Part of what makes Austen’s Emma so enduring is all of the themes to be analyzed and debated, like gender. What makes gender such a particularly interesting discussion is the complex manner in which it is handled. Modern day readers readily notice the apparently submissive and heavy emphasis of marriage in the novel; however, critics can also point out that Austen’s society’s ideal of ladyhood is challenged by the “self-assurance, strength, and compassion through the depiction of Austen’s heroine, Emma,” and Margret Kirkham believes that the novel, through Emma, takes a feminist position almost identical to Wollstonecraft’s male and female equality (Kohn).Gender and class together stand as arguably the most discussed theme in regard to Emma, due to the blatancy in which it is addressed by the namesake of the novel and her acquaintances. Just one of the many sub-topics of this umbrella is women and work, especially as it is compared with other Austen novels. As can be seen in Jane Fairfax’s near brush with a working position, unless the female be in the working class, women fear work like the plague (Copeland 116). Jane’s future profession is only spoken of miserably and pitifully by the main characters like Emma and Knightly, and it is considered good fortune indeed when she escapes a life of toil to marry Frank Churchill and solidifies her place in the gentry class. This attitude towards work is contrasted to the Minervan heroines of the time who looked on “it [work] with the fervor of a religious convert” (118), of whom Austen parodies in her “Plan of a Novel” (114).

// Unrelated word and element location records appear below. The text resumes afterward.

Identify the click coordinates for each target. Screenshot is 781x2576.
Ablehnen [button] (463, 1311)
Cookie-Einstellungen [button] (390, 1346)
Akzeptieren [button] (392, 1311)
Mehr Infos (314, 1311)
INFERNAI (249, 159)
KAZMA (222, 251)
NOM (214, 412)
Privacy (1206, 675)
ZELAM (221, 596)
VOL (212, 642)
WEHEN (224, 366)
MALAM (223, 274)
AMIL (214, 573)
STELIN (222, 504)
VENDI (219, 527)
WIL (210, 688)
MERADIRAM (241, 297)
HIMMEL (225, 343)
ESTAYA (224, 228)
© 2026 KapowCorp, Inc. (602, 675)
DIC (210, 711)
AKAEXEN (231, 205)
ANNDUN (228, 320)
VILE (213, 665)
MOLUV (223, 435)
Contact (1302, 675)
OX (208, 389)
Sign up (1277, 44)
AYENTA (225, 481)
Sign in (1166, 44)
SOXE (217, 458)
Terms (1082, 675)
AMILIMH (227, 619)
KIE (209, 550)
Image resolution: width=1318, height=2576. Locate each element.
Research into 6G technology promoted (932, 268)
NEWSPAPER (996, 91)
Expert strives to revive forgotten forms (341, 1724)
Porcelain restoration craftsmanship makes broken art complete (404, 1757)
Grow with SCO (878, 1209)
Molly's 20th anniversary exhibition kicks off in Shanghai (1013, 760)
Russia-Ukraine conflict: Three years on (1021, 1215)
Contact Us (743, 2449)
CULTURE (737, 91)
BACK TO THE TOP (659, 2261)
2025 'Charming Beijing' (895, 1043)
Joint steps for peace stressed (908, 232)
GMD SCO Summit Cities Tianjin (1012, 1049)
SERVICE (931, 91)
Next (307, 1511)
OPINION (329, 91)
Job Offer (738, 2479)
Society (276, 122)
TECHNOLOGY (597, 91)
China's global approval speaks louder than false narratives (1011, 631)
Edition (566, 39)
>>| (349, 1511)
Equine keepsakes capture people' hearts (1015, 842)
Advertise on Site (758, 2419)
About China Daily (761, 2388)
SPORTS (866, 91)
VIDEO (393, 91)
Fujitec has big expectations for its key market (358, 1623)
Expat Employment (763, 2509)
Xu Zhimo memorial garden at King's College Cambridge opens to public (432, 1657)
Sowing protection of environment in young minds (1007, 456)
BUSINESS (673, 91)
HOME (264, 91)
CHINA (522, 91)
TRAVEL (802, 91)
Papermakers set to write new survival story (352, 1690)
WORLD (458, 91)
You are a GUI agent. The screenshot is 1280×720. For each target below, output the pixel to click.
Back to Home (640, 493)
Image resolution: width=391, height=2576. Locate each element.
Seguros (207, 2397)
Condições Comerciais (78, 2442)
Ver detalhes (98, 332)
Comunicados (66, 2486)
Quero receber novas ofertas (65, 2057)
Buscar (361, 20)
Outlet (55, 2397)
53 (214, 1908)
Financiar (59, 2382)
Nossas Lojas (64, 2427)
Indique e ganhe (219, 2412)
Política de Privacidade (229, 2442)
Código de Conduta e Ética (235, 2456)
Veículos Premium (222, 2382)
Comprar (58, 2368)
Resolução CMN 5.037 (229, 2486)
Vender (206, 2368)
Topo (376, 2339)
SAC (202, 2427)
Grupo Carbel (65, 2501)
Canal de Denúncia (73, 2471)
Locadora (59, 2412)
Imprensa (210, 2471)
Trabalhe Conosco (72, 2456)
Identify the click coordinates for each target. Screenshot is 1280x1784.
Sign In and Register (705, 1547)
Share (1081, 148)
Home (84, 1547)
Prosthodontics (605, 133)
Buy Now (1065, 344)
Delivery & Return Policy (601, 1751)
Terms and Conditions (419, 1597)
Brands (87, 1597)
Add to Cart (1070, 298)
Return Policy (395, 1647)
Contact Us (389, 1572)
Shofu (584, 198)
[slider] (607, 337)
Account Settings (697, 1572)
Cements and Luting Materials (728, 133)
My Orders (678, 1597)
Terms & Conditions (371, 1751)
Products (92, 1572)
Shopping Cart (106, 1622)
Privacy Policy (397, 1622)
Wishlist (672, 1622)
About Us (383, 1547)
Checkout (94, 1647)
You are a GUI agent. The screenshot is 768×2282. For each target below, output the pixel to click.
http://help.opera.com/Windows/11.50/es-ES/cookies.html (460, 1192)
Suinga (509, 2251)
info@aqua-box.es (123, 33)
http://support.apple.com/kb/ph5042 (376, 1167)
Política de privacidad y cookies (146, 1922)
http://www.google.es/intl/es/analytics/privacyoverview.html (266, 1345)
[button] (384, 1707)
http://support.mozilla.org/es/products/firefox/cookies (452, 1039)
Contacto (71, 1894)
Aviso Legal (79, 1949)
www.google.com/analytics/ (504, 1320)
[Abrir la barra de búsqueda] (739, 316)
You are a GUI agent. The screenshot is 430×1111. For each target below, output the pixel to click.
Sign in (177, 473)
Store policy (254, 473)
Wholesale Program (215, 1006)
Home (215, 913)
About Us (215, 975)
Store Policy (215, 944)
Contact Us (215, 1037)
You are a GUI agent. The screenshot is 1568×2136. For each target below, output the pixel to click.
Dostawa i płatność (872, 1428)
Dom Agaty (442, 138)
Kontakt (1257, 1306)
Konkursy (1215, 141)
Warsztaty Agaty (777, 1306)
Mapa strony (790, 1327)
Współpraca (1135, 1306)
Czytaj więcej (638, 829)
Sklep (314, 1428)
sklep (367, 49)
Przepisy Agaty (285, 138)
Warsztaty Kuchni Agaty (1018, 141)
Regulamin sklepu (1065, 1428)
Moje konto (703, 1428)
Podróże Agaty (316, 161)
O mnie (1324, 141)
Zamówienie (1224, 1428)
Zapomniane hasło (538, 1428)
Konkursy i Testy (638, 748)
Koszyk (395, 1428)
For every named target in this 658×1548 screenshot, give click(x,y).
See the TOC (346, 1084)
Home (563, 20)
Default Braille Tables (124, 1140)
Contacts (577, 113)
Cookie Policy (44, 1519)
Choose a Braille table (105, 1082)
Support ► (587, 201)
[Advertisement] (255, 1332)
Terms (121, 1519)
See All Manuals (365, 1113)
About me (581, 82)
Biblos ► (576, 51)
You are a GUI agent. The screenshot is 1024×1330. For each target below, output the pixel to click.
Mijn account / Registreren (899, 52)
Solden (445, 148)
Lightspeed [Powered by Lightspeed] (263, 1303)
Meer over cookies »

Even though class is repeatedly discussed in relation to Emma, there has grown some confusion with the ever-increasing distance between Austen’s day and present-day. There is a tendency, in some readers and critics, to blur the class distinctions and even labels of Austen herself and her characters, despite the fact that they are clearly delineated. J.A. Downie is a critic who has recently striven to clarify that neither Austen nor her characters, including those in Emma, are part of the bourgeoisie (73-4). Some readers begin to believe that the characters are bourgeois because they are not all aristocracy and they are not all wealthy, but Kohn points out that readers must remember the gentry class, which was separate from any rising middle class. Certainly Emma has characters like poor Miss Bates, but she is not middle class because she does not have money. Current society, which so often places an emphasis on the middle class experience, creates a distance between Austen’s society and causes for confusion and debate.
When Emma was published, the novel as a literary form had only existed for roughly a hundred years, beginning in Spain with Don Quijote, and moving to England in the late 17th and early 18th centuries, with Robinson Crusoe, Clarissa, and Tom Jones. Ian Watt notes that Richardson, (in Clarissa) and Fielding (in Tom Jones), seemed to have irreconcilable differences of style in the novel, Richardson providing full, deep characterization, and Fielding leaning towards the picaresque (Watt 296). It was Jane Austen who found the middle ground between the two, and her “successful resolution” helped mature the novel as an art form (296).
This “successful resolution” is extremely indicative of the power and range Emma possesses, and reveals much about who Jane Austen is. Amid apparent paradoxes and social conflicts that do not seem to resolve themselves, Austen always steps in as the silent voice of wisdom, and provides examples and characters that help the world to recognize its room for improvement. Emma has resolved many problems before, and will continue to resolve them in the years to come.